◆ **What you are asked to do**
Find each line in the records that contains the word "screenshot" and copy those lines.

(Extracted records)
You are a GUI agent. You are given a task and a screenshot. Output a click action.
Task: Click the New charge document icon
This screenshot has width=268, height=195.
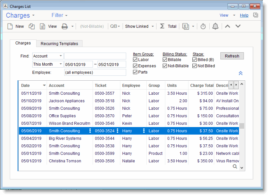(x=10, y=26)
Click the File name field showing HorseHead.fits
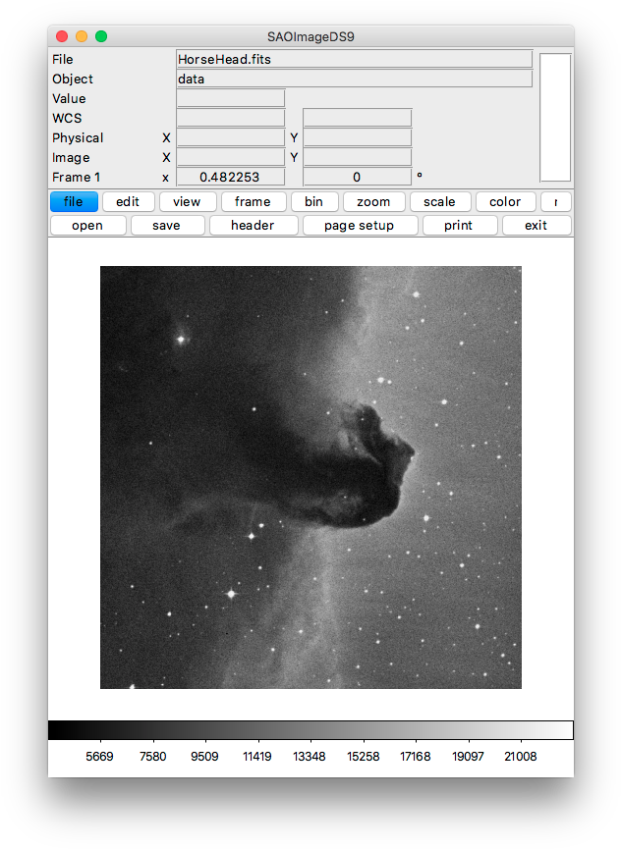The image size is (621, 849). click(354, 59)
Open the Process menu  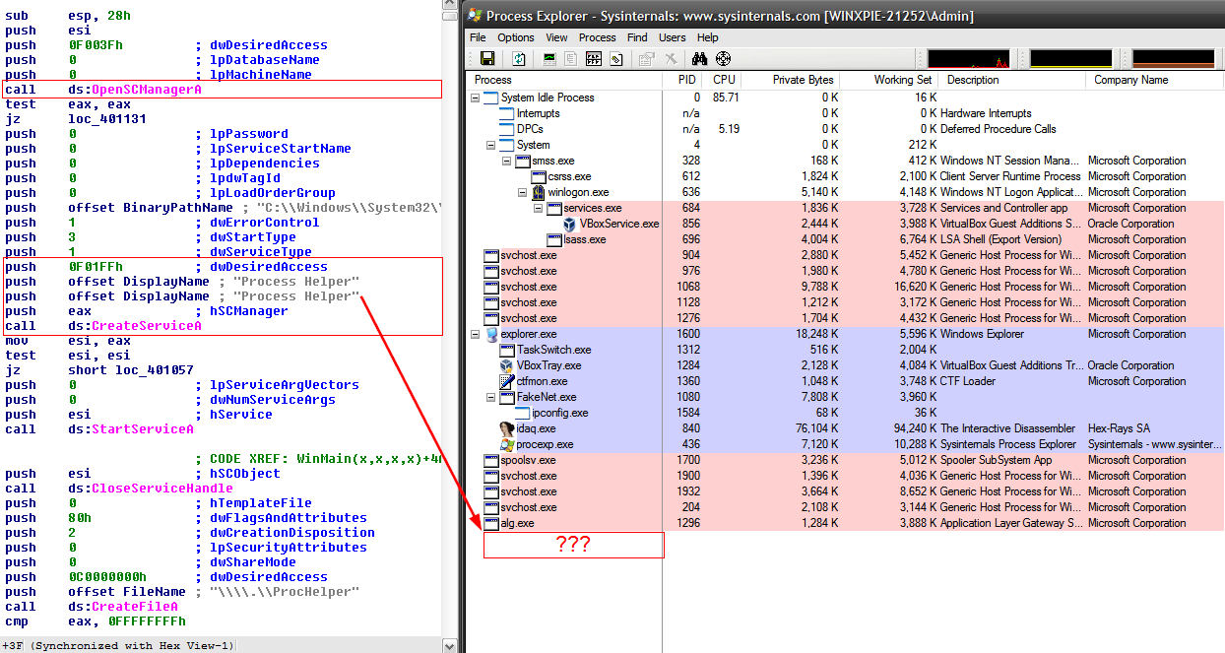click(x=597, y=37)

◆ **Solution**
You are a GUI agent. You are given a task and a screenshot. Output a click action.
This screenshot has width=268, height=195.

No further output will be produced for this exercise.